L’organisation de protection de l’environnement dénonce les mauvaises pratiques de pêche des flottes artisanales et industrielles et les prélèvements effectués au-delà des stocks exploitables. Mais aussi, et surtout, un manque de cohésion entre les Etats pour la gestion des stocks.
«Les poissons ne reconnaissent pas les frontières, ils migrent au-delà des eaux nationales d’un Etat. La sardinelle, par exemple, suit des routes migratoires du Sénégal à la Mauritanie. Les stocks de poissons doivent être envisagés de manière globale pour la zone et non par pays. L''instauration de quotas concertés entre les Etats de la sous-région est une mesure essentielle pour maintenir les stocks, explique Ibrahima Cissé. Si la capacité de pêche est de 2 tonnes mais que chacun des six pays décide d’en pêcher plus chacun de son côté en ignorant ce que les pays voisins prélèvent, on aboutit à une surpêche alors que chacun pense respecter les limitations imposées», poursuit-il.

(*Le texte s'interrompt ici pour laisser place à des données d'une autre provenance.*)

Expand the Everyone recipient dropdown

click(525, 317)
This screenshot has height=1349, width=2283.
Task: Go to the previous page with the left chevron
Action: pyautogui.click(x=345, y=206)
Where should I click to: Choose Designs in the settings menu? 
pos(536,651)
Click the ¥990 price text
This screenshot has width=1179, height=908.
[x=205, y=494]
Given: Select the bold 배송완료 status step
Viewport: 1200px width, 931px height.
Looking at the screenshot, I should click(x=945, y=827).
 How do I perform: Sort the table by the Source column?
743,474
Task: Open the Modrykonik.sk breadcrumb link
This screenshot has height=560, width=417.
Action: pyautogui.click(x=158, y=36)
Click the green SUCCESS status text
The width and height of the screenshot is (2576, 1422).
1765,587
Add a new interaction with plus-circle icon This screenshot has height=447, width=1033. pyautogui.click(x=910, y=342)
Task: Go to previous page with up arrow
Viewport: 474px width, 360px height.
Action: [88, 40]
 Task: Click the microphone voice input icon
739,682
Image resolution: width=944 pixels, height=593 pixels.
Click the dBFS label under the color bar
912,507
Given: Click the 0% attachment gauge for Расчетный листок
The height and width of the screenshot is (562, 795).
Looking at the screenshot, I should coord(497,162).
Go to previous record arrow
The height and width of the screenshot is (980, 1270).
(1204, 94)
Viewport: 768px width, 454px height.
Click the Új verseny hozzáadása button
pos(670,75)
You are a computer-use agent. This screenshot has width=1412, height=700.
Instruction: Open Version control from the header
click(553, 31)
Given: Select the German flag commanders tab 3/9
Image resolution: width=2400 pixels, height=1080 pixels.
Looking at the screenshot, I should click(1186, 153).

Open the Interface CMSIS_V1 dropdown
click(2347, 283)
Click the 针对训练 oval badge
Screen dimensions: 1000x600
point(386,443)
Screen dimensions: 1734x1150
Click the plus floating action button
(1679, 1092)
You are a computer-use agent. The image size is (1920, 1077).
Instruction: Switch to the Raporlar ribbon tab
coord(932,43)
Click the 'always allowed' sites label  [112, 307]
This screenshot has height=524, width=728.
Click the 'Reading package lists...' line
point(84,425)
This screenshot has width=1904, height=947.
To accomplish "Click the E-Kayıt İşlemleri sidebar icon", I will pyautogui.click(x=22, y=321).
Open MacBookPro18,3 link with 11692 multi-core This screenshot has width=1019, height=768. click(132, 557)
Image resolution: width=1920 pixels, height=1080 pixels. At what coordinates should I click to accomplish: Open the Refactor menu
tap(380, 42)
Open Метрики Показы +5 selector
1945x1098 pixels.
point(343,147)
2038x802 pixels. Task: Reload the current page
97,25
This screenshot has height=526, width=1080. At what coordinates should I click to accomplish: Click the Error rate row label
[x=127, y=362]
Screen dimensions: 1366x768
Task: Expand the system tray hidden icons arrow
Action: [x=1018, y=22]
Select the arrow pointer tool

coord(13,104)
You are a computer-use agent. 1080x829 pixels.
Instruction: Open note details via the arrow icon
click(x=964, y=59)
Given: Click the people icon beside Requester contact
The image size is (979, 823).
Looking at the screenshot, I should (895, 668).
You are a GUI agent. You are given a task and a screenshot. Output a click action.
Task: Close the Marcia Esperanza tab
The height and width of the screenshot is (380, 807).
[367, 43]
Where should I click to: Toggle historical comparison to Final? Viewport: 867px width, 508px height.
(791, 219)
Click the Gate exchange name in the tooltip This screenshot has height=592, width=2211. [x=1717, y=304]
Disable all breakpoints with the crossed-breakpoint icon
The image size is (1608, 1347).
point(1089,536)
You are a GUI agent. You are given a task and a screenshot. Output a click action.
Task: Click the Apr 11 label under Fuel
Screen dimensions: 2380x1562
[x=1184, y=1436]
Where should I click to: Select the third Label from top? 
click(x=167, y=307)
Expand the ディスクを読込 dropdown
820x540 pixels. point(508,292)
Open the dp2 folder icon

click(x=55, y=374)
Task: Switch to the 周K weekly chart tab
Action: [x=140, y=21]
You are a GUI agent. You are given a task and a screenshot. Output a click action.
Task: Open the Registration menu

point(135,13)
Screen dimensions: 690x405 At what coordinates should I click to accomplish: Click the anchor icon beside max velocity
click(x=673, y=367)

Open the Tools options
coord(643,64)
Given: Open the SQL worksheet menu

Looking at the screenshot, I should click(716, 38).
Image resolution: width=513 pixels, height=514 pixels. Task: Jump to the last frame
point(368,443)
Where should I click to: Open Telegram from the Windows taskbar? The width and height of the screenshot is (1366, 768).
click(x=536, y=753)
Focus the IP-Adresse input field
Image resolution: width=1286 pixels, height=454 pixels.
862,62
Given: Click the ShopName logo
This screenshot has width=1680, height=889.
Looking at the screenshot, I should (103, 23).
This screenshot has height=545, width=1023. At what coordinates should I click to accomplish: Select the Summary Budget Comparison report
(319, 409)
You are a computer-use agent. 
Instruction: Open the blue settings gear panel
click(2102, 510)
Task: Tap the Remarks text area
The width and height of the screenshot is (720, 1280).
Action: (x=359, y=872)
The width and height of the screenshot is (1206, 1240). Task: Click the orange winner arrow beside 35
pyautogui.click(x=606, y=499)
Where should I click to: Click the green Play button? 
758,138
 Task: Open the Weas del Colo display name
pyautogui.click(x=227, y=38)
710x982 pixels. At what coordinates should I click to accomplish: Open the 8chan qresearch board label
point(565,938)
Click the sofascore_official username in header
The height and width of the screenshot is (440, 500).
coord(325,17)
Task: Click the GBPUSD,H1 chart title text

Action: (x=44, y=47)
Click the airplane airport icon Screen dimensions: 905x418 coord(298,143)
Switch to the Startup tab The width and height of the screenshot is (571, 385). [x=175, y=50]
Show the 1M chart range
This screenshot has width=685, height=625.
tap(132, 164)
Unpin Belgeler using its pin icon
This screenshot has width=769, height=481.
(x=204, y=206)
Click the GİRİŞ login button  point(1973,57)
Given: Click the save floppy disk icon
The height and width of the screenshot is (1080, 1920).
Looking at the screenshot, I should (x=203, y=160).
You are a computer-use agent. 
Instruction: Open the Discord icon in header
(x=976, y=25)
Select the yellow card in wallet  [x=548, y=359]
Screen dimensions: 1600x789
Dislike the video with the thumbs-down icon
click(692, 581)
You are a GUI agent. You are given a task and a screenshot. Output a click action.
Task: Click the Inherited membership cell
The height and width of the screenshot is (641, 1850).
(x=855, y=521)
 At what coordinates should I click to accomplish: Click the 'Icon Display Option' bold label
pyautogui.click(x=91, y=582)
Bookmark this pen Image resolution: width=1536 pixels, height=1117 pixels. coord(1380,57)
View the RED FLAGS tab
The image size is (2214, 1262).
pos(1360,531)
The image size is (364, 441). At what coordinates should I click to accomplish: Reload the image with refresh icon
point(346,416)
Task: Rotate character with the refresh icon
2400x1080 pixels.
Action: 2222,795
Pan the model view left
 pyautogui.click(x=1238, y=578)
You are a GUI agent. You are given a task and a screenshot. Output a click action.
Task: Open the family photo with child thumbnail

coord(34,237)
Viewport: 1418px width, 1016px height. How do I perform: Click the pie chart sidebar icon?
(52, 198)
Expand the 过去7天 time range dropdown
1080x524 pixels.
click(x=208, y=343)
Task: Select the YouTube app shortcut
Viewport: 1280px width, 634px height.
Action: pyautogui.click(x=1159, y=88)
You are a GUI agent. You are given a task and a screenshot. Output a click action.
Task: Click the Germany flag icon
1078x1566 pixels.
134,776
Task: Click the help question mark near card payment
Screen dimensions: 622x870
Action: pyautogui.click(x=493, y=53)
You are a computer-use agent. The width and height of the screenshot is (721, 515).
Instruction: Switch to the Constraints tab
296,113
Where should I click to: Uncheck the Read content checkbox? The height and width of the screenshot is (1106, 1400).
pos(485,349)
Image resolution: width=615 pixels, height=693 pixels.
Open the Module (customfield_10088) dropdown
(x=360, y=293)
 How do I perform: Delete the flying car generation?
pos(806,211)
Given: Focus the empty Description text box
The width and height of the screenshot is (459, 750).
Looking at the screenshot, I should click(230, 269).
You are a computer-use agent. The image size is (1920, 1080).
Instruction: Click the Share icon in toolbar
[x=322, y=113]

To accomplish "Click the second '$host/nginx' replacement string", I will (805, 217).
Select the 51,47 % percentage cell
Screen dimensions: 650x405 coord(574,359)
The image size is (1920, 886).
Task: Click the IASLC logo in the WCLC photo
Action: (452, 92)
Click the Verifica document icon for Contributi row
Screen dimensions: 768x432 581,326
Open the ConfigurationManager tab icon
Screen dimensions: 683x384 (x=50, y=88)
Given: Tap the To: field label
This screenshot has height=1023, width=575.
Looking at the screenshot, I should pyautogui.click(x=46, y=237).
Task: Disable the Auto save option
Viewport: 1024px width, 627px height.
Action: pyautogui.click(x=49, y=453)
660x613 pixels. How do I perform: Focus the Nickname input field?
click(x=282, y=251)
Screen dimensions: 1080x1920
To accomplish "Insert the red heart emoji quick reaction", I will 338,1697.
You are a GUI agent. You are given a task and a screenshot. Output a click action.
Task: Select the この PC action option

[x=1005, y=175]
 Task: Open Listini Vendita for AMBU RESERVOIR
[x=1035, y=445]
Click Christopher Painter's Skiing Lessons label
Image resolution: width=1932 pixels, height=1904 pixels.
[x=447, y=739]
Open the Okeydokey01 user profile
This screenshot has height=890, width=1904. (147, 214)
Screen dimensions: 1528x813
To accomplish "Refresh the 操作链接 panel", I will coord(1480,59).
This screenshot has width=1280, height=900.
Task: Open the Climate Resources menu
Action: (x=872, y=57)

L’absence de réglementation commune favorise en outre la pêche illicite. «La zone est poissonneuse et l’incapacité des organismes de surveillance nationaux à intervenir et sanctionner sur l’ensemble des zones de pêche envoie le message qu’on peut pêcher sans autorisation, en toute impunité», explique Ibrahima Cissé.
L’absence de gestion harmonisée entre les pays majore la pêche illégale
En deux mois de surveillance conjointe, Greenpeace et les représentants des pays de la zone ont inspecté 37 bateaux de pêche suspects et relevé 11 infractions. Selon le rapport de Frontiers Marine Science de mars 2017, la pêche illégale étrangère dans les eaux sénégalaises est estimée à 261 000 tonnes de poissons par an entre 2010 et 2015 (690 000 tonnes pour l’ensemble de la zone). «La pratique participe à dilapider le capital marin des zones de pêche sans toutefois bénéficier aux populations locales, puisque le produit de cette pêche est le plus souvent traité à bord et directement exporté», ajoute Ibrahima Cissé.
Elle représente un manque à gagner pour l’Etat. Frontiers Marine Science estime les pertes à 2,3 milliards de dollars par an pour l’ensemble des pays de la zone.
La pêche illégale est principalement le fait de chalutiers étrangers, soutenus par des accords bilatéraux avec un pays de la zone ouest-africaine. Le manque de cohésion des Etats, qui accordent le droit de pêche à certains pays étrangers alors que d’autres le refusent, augmente le taux de pêche illégale. Ainsi, la pêche non autorisée de la flotte russe dans les eaux sénégalaises a augmenté de 20% en 2014-1015 après que les pays voisins, Guinée-Bissau et Mauritanie, lui ont octroyé le droit de pêche. «Les bateaux sillonnent au large et ne s’arrêtent pas à la zone pour laquelle ils ont obtenu une autorisation», souligne le responsable de projet de Greenpeace. Et l’absence d’accords entre les pays pour poursuivre un contrevenant au-delà des eaux nationales empêche le plus souvent de pouvoir arraisonner et sanctionner le bateau fautif lorsqu’il est repéré hors de la zone de pêche autorisée.
Greenpeace a d’ores et déjà proposé 7 recommandations aux autorités des Etats partenaires pour accroître la surveillance et l’efficacité de la répression. «Nous organiserons une réunion de restitution dans les semaines à venir. Mais le processus de mise en œuvre prendra du temps», précise Ibrahima Cissé.